Nous voici entre la célébration de deux funestes événements. Le pape s’est rendu à Assise le 27 octobre dernier pour la célébration du jubilé d’argent de la première réunion d’Assise, convoquée par Jean-Paul II en 1986. Et voilà qu’arrive déjà la nouvelle année civile, 2012, au cours de laquelle sera fêté le jubilé d’or de l’ouverture du concile Vatican II.
Benoît XVI est-il parfaitement à l’aise de devoir célébrer de tels anniversaires ? Il est bien difficile de répondre précisément à cette question. Nul ne peut prétendre connaître ses intentions et ses sentiments les plus profonds. Dans l’un de ses premiers discours cependant, celui qu’il a adressé à la curie, le 22 décembre 2005, il a exposé son souci que l’Église catholique d’aujourd’hui demeure en harmonie avec celle des siècles passés. Il a dénoncé une certaine « herméneutique de la rupture » qui voudrait s’appuyer sur le concile Vatican II pour aller toujours plus avant dans le sens des nouveautés. Il lui a opposé une « herméneutique de la réforme » qui, au contraire, prend soin d’inscrire le « renouveau dans la continuité de l’unique Sujet-Église ».
À relire ce texte, il est évident que le pape, bien qu’il cherche à manifester cette continuité de l’enseignement du concile Vatican II avec le Magistère antérieur, ressent très fortement les mille et une objections qui se dressent immédiatement contre son idée. Y croit-il encore ou s’y cramponne-t-il comme le naufragé à sa bouée ? En tous les cas, dans ce discours même où il affirme l’herméneutique de la continuité il est symptomatique de compter le nombre de ses aveux pour reconnaître d’abord une « discontinuité apparente » et même la possibilité, dans certains domaines, « de trouver des formes de discontinuité ». Le pape va même jusqu’à admettre que « dans un certain sens, s’était effectivement manifestée une discontinuité » ! On pourrait encore extraire de ce discours plusieurs autres expressions qui vont dans ce sens…
Certes, en fin de compte, le pape s’accroche à son idée de continuité. Mais l’on voit bien que la démonstration est loin d’être évidente. Il doit faire appel à un fort discutable « processus de nouveauté dans la continuité » qui suffirait, comme par magie, à réduire ces contradictions apparentes ou même manifestes, et leur permettre de s’embrasser.

•••••

▸ Consignes
(A) D'après le texte sur le concile Vatican II, à quelle date Benoît XVI a-t-il adressé son discours à la curie ?
(B) Reprenez le texte sur le concile Vatican II à la suite de sa dernière phrase et poursuivez-le.
Les entrées constituent un matériau indépendant du texte sur le concile Vatican II.

Entrées de données enregistrées

•••••

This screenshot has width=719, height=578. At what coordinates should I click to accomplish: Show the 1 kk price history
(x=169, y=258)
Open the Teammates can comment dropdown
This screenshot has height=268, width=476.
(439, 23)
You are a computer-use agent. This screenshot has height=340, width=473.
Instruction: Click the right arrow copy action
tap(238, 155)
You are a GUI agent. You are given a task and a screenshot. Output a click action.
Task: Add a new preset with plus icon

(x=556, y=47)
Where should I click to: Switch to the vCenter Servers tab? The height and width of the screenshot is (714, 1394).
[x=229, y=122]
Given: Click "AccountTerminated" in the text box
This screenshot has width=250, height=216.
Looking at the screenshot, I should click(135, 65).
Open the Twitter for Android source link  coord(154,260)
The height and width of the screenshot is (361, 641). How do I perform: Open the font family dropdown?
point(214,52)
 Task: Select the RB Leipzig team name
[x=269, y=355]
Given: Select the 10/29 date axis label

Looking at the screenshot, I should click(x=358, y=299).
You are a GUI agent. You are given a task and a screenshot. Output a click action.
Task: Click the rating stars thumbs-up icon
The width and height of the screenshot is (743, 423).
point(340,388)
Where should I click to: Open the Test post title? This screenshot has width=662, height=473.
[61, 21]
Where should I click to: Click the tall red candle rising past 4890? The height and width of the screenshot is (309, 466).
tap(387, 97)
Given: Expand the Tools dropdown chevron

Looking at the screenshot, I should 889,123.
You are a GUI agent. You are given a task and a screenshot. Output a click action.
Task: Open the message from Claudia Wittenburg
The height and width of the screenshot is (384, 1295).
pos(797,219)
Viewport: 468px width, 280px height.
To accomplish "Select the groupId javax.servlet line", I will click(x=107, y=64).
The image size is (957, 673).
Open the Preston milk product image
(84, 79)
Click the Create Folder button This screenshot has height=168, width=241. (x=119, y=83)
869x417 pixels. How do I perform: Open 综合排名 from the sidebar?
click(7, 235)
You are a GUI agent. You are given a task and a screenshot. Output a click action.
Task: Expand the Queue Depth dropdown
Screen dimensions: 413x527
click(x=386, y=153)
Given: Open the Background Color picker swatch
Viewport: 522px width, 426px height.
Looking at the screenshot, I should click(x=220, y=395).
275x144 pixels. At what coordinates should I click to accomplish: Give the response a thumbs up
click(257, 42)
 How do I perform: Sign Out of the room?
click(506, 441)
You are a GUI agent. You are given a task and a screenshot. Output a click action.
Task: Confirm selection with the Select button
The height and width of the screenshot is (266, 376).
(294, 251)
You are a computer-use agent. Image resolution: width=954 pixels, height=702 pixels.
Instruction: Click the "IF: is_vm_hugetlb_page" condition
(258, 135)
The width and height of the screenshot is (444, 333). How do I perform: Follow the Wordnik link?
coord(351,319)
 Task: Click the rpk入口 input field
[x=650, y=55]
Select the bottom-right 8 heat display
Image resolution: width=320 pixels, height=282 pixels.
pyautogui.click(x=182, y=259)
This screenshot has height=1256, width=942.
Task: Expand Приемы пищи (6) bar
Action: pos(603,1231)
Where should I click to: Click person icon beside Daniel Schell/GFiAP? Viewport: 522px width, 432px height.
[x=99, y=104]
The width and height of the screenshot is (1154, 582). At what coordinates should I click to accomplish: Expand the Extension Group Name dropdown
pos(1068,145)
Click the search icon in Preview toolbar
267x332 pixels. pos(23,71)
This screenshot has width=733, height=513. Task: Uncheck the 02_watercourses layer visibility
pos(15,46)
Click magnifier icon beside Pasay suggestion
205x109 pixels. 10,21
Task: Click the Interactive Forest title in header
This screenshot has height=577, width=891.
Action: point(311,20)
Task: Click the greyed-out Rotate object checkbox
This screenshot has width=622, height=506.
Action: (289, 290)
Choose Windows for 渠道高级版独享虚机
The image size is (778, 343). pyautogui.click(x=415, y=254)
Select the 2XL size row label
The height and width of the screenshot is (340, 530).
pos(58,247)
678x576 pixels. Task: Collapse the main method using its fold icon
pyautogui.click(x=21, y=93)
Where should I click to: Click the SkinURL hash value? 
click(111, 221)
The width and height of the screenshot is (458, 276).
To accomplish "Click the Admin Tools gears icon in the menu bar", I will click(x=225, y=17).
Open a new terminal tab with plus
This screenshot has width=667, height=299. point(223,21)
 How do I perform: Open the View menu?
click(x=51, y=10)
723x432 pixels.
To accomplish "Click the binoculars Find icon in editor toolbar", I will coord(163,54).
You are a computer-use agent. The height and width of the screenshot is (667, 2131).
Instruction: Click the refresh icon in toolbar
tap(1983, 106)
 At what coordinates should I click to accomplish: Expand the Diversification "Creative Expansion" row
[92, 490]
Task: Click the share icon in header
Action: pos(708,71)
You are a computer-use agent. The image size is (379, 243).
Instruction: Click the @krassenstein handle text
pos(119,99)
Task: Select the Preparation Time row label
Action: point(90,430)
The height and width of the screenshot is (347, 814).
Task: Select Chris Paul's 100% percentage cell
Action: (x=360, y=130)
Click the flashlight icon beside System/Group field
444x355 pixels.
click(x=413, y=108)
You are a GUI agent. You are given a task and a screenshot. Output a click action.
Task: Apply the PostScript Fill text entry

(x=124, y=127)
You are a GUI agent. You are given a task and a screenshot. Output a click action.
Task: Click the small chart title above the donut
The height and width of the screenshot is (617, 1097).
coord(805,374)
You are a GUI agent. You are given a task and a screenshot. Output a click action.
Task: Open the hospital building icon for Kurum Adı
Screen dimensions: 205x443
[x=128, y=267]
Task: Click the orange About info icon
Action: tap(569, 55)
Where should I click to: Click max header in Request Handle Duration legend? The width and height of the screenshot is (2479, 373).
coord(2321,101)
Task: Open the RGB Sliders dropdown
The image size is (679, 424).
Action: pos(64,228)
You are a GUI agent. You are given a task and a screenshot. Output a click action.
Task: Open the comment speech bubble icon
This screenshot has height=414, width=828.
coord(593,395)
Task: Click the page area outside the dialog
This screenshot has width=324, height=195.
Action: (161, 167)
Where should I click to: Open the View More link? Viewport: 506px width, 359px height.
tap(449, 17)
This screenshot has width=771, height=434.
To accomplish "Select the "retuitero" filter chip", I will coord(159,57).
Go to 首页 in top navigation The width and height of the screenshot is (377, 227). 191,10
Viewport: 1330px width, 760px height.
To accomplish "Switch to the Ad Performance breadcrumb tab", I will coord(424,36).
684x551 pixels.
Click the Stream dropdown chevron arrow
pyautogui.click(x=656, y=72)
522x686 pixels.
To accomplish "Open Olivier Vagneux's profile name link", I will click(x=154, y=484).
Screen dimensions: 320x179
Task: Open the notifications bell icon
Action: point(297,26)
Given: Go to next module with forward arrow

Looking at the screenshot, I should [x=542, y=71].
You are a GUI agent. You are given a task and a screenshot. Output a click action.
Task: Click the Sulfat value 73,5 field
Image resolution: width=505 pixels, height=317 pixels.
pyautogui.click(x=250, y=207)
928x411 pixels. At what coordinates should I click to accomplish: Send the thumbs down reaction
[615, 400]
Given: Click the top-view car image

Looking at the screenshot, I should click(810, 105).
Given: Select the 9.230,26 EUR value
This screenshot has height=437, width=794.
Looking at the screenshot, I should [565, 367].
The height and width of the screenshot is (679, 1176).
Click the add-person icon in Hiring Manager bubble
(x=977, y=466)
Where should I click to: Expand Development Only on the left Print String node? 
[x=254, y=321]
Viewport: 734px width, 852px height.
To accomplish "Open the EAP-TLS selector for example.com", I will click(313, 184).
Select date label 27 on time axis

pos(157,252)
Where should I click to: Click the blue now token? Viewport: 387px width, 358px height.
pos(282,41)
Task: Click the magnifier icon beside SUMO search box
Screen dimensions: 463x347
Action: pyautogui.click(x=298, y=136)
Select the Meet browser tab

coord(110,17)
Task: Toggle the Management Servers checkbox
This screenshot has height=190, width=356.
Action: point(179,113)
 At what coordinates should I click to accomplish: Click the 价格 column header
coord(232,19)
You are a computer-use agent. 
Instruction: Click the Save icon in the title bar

•••••

▸ Corrigé des exercices
(A) Le 22 décembre 2005.

(B)
Ce volontarisme, dans l’affirmation d’une continuité si peu évidente, rend la position du pape très inconfortable. Il lui faut, en un premier sens, se placer dans le sillage de Jean-Paul II en poussant le scrupule jusqu’à commémorer l’insoutenable scandale d’Assise. Dans un autre, il va devoir s’évertuer à prouver, à l’occasion du cinquantième anniversaire de Vatican II, que les textes les plus novateurs du Concile s’harmonisent avec le Syllabus et Quanta Cura, quand il crève les yeux qu’ils en disent tout le contraire.
Nous plaignons réellement le pape de devoir prolonger un tel exercice de grand écart et nous ne croyons pas qu’une telle gymnastique pourra indéfiniment perdurer. Il est par trop certain que la voie de la réconciliation entre la foi de toujours et les erreurs de la révolution conciliaire, que la fécondation de la doctrine de l’Église par les erreurs modernes, est une parfaite utopie.
Restons bien fidèles à notre croisade quotidienne du Rosaire pour demander à la très sainte Vierge Marie la grâce que le pape se rende compte de l’impasse conciliaire et qu’il rebrousse chemin.